Dimension Concepts

The datasets dsgrid works with are typically highly multi-dimensional. A single data point might represent energy use for a particular end use and fuel type, in a certain type of building, at a specific hour in a particular county under a future scenario. One of the key challenges of assembling coherent analyses from many disparate datasets is aligning across all relevant dimensions.

Dimension Types

From previous work, the dsgrid team has found it important to define and map data over eight different dimension types:

  • scenario - Modeling scenarios or cases (e.g., reference, high electrification)

  • model_year - Historical or future years for which data is reported, modeled, or projected

  • weather_year - Years representing weather patterns used; also typically matches calendar year

  • geography - Spatial units (e.g., counties, states, census regions)

  • time - Temporal resolution and format (e.g., hourly timestamps, annual totals, representative periods)

  • sector - Broad economic sectors (e.g., residential, commercial, industrial, transportation, electricity)

  • subsector - Detailed sector breakdowns (e.g., building types, industries, transportation modes)

  • metric - Measured quantities and their attributes (e.g., energy end use, energy intensity, population, stock)

Individual datasets might have zero, one, or more fields that map to any given dimension type. Although the actual dimensionality of datasets varies, this list of eight types has proven sufficient and workable for mapping many disparate datasets to a common set of dimensions for combined analysis.

Dimension Configs and Records

Specific instances of a dimension type are defined by a dimension configuration and, in most cases, a table of dimension records (usually a CSV file). A dimension records file has one row per element of that dimension. For example, a sector dimension might have rows for “Commercial” and “Residential”. The records’ id values are what appear in the dataset’s column for that dimension type.

A dimension config specifies the dimension’s type, name, record class, and the path to the records file:

{
  type: "sector",
  name: "EFS Sectors",
  "class": "Sector",
  file: "dimensions/sectors.csv",
  description: "Residential and commercial sectors",
}

Note

The key class must be quoted because it is a JavaScript reserved word, and JSON5 is based on JavaScript syntax.
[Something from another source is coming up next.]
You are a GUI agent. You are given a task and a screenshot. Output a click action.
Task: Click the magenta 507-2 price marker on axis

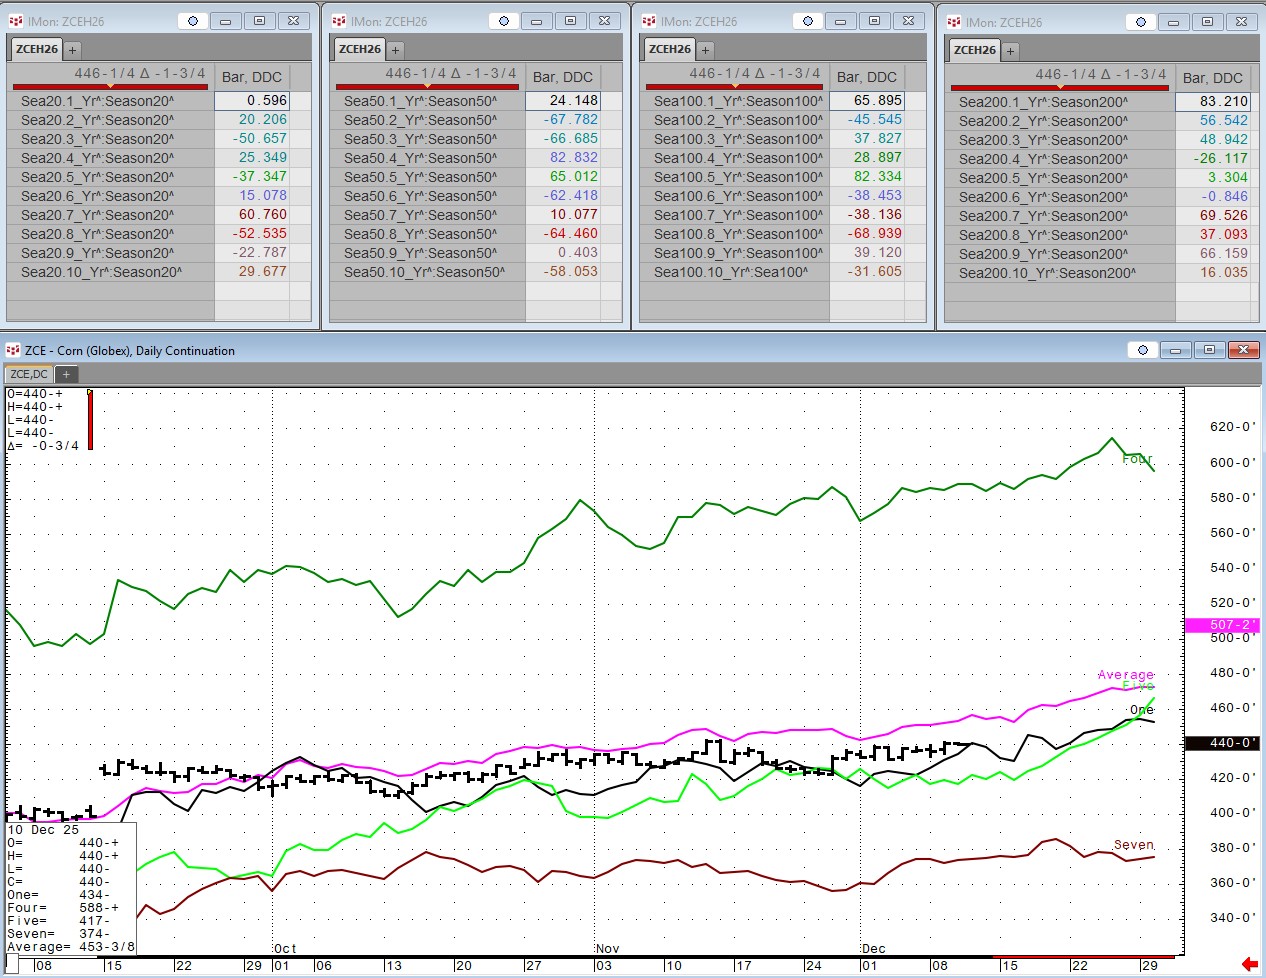click(x=1221, y=625)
The corresponding records file has one row per record. All records must have id and name columns; additional columns depend on the record class:

id,name
com,Commercial
res,Residential

Records can also be listed directly in the configuration. For example:

{
  type: "sector",
  name: "EFS Sectors",
  "class": "Sector",
  description: "Residential and commercial sectors",
  records: [
    {id: "com", name: "Commercial"},
    {id: "res", name: "Residential"},
  ],
}

Time Dimensions

Time dimensions work differently. Instead of a records CSV, they are defined entirely by parameters in the config. The time_type field selects the time dimension variant, and the class field must reference the matching class from dsgrid.dimension.standard.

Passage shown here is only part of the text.